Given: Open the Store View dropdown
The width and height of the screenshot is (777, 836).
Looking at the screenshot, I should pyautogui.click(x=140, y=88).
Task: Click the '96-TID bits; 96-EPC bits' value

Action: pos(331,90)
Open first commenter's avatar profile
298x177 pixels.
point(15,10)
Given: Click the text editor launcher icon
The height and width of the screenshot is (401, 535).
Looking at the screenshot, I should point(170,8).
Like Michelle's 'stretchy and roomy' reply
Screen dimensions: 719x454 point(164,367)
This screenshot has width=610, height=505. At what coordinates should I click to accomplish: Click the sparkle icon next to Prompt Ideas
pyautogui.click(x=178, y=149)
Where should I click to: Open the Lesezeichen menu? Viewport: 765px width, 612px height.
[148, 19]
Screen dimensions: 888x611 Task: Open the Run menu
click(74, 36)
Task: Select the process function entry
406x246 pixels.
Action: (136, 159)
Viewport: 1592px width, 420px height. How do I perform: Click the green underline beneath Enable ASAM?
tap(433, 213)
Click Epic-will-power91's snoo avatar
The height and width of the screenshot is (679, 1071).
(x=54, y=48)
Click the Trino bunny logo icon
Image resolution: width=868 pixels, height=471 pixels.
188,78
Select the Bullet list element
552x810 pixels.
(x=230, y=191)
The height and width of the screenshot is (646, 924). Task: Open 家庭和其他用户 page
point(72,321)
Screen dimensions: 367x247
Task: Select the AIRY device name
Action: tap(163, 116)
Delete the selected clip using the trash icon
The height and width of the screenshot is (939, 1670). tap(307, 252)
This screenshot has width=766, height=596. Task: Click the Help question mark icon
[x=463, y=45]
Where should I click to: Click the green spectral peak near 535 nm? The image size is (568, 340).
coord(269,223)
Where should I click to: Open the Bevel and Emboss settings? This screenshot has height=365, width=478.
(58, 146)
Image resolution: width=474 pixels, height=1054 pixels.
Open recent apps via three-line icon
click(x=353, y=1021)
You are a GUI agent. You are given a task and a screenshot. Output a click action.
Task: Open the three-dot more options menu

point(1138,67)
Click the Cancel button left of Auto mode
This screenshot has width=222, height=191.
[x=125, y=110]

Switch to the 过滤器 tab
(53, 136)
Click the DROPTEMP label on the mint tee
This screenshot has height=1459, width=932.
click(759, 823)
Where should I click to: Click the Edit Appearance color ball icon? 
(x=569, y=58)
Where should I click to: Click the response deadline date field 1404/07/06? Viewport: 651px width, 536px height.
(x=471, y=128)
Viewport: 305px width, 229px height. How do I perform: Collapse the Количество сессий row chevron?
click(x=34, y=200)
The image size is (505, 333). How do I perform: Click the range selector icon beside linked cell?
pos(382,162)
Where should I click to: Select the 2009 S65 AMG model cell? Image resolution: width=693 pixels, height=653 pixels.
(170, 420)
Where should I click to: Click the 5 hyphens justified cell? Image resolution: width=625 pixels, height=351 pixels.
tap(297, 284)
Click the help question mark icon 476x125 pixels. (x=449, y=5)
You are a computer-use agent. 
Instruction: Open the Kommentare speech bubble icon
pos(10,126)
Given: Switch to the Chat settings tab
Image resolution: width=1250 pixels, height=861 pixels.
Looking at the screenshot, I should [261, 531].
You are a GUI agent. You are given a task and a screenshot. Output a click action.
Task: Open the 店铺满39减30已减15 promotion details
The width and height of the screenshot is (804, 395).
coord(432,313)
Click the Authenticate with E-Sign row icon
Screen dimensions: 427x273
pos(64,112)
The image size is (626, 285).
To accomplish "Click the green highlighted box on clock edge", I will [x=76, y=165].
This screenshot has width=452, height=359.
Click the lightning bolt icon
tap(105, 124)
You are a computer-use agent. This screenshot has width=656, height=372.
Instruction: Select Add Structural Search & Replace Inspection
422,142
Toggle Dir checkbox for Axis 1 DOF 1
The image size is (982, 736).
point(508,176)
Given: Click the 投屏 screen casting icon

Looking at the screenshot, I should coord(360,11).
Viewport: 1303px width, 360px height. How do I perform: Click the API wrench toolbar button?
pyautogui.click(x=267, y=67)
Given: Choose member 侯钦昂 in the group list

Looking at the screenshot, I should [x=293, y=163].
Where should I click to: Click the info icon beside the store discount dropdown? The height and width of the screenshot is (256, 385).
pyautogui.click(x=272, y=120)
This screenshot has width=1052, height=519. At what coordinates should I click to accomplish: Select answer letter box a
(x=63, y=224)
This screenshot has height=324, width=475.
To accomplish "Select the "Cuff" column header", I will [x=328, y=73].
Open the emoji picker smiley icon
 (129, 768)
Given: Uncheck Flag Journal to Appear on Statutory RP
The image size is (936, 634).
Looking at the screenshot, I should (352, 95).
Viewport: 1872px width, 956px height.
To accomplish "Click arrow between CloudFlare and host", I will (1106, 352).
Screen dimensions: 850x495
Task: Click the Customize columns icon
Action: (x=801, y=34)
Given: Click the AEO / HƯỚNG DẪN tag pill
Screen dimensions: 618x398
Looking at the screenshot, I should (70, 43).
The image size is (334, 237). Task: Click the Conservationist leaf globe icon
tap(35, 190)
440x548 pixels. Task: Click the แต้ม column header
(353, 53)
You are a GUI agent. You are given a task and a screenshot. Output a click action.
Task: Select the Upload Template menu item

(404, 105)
========================================
■ Task description:
Go through the material above and copy each line that has the word "computer".

■ Answer for this exercise:
You are a computer-use agent. 
You are a computer-use agent. This screenshot has width=656, height=372.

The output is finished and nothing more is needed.